### Exercise instructions
Set down each entry below exactly as it stands.
START Information
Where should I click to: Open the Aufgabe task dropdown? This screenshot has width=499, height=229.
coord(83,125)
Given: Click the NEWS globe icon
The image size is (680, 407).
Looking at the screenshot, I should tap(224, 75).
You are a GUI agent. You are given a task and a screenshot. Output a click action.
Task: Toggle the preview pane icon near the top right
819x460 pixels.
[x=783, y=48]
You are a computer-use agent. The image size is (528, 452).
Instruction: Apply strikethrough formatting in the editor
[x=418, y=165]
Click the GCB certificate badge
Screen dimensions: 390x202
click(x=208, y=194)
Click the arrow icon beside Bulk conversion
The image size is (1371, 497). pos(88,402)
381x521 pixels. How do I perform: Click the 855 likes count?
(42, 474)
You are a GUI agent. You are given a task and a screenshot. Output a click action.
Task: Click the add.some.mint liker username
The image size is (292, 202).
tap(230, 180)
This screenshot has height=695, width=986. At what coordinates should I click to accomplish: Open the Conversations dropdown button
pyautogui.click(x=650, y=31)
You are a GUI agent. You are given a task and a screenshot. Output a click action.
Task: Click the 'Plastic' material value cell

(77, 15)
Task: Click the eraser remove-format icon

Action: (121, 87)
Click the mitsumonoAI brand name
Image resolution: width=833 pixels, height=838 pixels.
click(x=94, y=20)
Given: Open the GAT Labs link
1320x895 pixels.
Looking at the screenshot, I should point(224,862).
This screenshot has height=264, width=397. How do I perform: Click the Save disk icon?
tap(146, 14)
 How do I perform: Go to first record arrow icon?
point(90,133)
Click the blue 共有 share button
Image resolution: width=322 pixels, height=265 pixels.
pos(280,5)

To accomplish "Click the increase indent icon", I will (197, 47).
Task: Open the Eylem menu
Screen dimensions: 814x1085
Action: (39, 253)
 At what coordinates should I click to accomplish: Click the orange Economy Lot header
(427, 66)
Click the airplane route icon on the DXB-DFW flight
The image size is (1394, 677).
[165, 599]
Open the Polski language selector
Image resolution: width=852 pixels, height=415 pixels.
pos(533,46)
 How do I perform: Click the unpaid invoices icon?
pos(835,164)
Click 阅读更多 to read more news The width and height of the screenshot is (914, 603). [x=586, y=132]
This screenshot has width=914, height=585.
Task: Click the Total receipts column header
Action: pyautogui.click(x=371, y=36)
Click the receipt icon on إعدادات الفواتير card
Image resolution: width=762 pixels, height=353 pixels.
END Information
### Result of this exercise
Where should I click to: Open the Aufgabe task dropdown? This screenshot has width=499, height=229.
coord(83,125)
Given: Click the NEWS globe icon
The image size is (680, 407).
Looking at the screenshot, I should tap(224, 75).
You are a GUI agent. You are given a task and a screenshot. Output a click action.
Task: Toggle the preview pane icon near the top right
819x460 pixels.
[x=783, y=48]
You are a computer-use agent. The image size is (528, 452).
Instruction: Apply strikethrough formatting in the editor
[x=418, y=165]
Click the GCB certificate badge
Screen dimensions: 390x202
click(x=208, y=194)
Click the arrow icon beside Bulk conversion
The image size is (1371, 497). pos(88,402)
381x521 pixels. How do I perform: Click the 855 likes count?
(42, 474)
You are a GUI agent. You are given a task and a screenshot. Output a click action.
Task: Click the add.some.mint liker username
The image size is (292, 202).
tap(230, 180)
This screenshot has height=695, width=986. At what coordinates should I click to accomplish: Open the Conversations dropdown button
pyautogui.click(x=650, y=31)
You are a GUI agent. You are given a task and a screenshot. Output a click action.
Task: Click the 'Plastic' material value cell

(77, 15)
Task: Click the eraser remove-format icon

Action: (121, 87)
Click the mitsumonoAI brand name
Image resolution: width=833 pixels, height=838 pixels.
click(x=94, y=20)
Given: Open the GAT Labs link
1320x895 pixels.
Looking at the screenshot, I should point(224,862).
This screenshot has height=264, width=397. How do I perform: Click the Save disk icon?
tap(146, 14)
 How do I perform: Go to first record arrow icon?
point(90,133)
Click the blue 共有 share button
Image resolution: width=322 pixels, height=265 pixels.
pos(280,5)

To accomplish "Click the increase indent icon", I will (197, 47).
Task: Open the Eylem menu
Screen dimensions: 814x1085
Action: (39, 253)
 At what coordinates should I click to accomplish: Click the orange Economy Lot header
(427, 66)
Click the airplane route icon on the DXB-DFW flight
The image size is (1394, 677).
[165, 599]
Open the Polski language selector
Image resolution: width=852 pixels, height=415 pixels.
pos(533,46)
 How do I perform: Click the unpaid invoices icon?
pos(835,164)
Click 阅读更多 to read more news The width and height of the screenshot is (914, 603). [x=586, y=132]
This screenshot has width=914, height=585.
Task: Click the Total receipts column header
Action: pyautogui.click(x=371, y=36)
Click the receipt icon on إعدادات الفواتير card
Image resolution: width=762 pixels, height=353 pixels.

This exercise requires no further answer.